= Yu-Chen Wang =

British-Taiwanese artist

Yu-Chen Wang (born 1978 in Taichung Taiwan) is a British-Taiwanese artist and curator. She is based in London, UK, working internationally. Her practice explores the impact of industries and navigation on nature, landscape and people in Northern England. She is an Associate Lecturer at Camberwell College.

== Education ==
Yu-Chen Wang graduated with an MA in Fine Art from Chelsea College of Art in London in 2002. She previously attended the Postgraduate Study programme at Goldsmiths College University of London.

== Practice ==
Wang has worked with the impact of industries and navigation on nature, landscape and people in Northern England. Most recently, she extended her research onto Taiwan’s mangrove forests. She states that her practice "very much focuses on research and process, experience and relationship. There’s a particular way for developing my work, which often involves a period of time spent in a specific place. I would then undertake extensive research the contextual histories and engage with a group of locally-based people or specialists who would assist my research. Two major components I’d like to explore generally: the archives and archaeology, which form the main source of inspiration for developing my work."

In 2011, Wang created a multimedia project at the Victoria Baths as a result of her residency at the Centre for Chinese Contemporary Art in Manchester. The Splash and a Last Drop, based on a short science fiction story by Bob Dickinson, included a series of drawings, sculptures, and a film about an immersive live performance.

Her project Full Circle, an immersive cinematic video installation with sound design by Kristian Craig Robinson aka Capitol K, was commissioned by Doncaster Creates. Wang explored Doncaster’s industrial heritage and looked once again at the collision of nature and technology. The video was subsequently touring with screenings at The Lindholme Hall Estate in the Hatfield Moors and the Potteric Carr Nature Reserve as part of ArtBomb 2022. During her artist- residency at Metal, Peterborough in 2022, Wang researched the history of draining the Fens with a particular interest in the interaction between historic and natural environments.

Wang is interested in what is outside the picture, thereby excluded from history.

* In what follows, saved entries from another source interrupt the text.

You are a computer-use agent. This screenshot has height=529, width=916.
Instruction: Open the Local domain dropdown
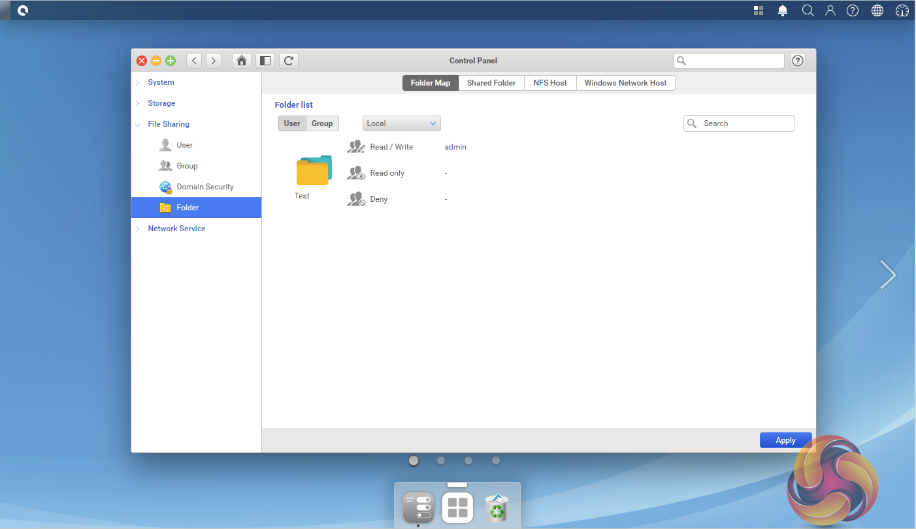pyautogui.click(x=401, y=123)
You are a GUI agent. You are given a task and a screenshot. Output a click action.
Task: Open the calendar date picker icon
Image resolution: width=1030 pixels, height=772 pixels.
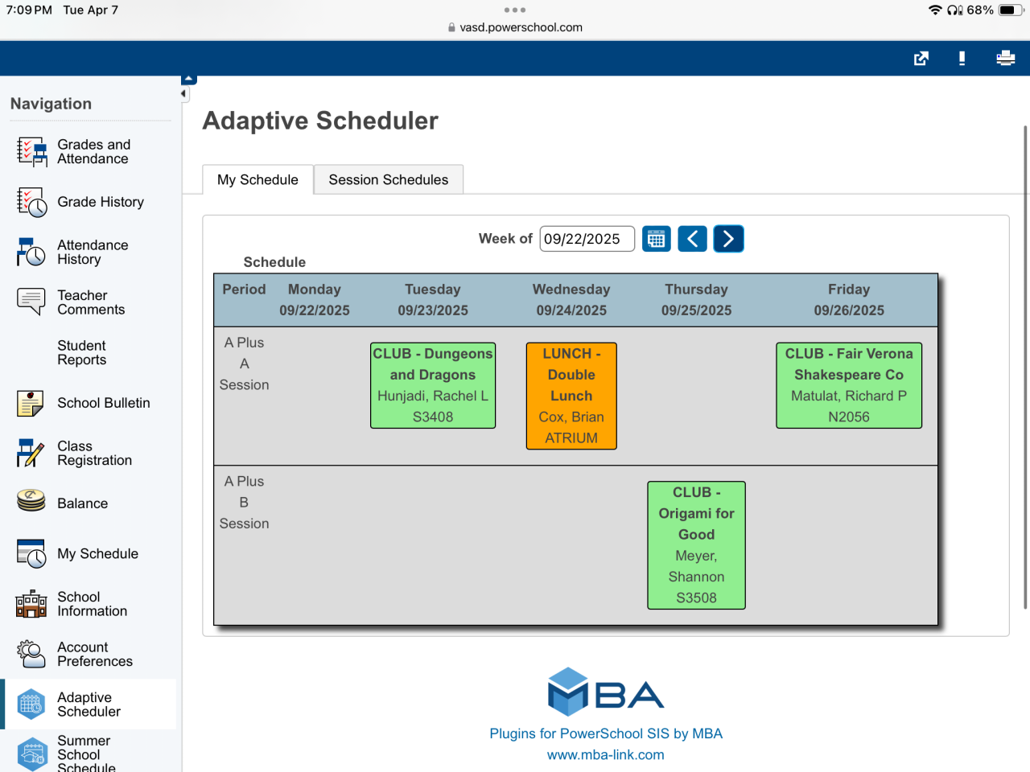coord(656,239)
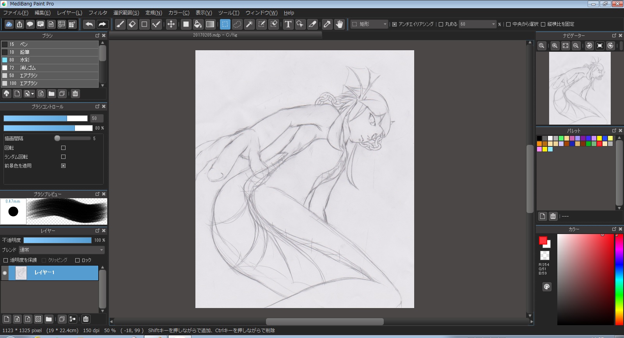Click the Undo arrow icon
The width and height of the screenshot is (624, 338).
[89, 24]
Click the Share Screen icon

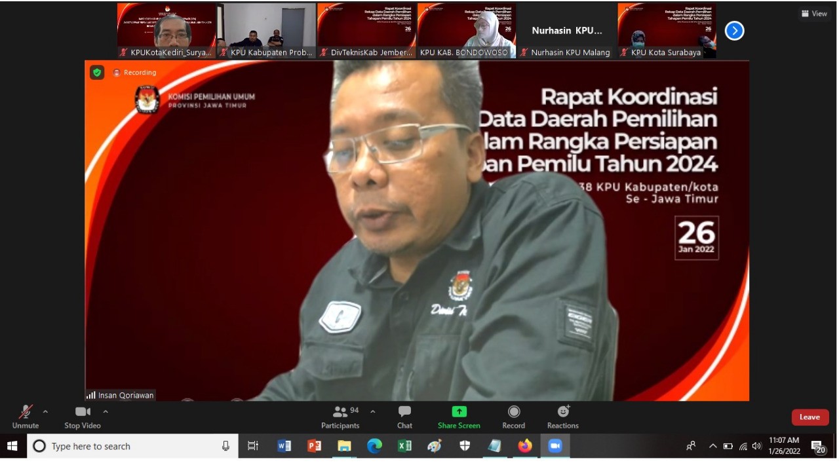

The Honorary Mention Collide Award, a partnership programme between Arts at CERN and FACT Liverpool enabled Wang to be invited to Geneva in 2018 and establish a dialogue with engineers and particle physicists at CERN. Combining images and references from both personal and institutional archives with interviews with scientists she created the poetic narrative We aren't able to prove that just yet, but we know it's out there. By giving a voice to CERN’s technicians, analysts and engineers, she explored the human scale of the CERN project. Wang's interest in quantum physics continued in her participation in the festival In the Ether – A Festival of Quantum Science and Technology at the ArtScience Museum in Singapore. She was talking at the Quantum Conversations — It’s Here, There and Everywhere in 2025, on a panel with Dagomir Kaszlikowski, Principal Investigator at the Centre for Quantum Technologies, and Eckhard Wallis, curator at Deutsches Museum.

Her work How We Are Where We Are at Tate Modern in 2024 was looking at how collecting and displaying art are intertwined with industry and empire. Using the visual tropes used by museums founded in nineteenth-century Britain, Wang created a theatrical installation visitors could walk through. Her project was conceived during the Transforming Collections Artist Research Residency, as part of the Transforming Collections: Reimagining Art, Nation and Heritage project, led by Dr. susan pui san lok, director of the UAL Decolonising Arts Institute.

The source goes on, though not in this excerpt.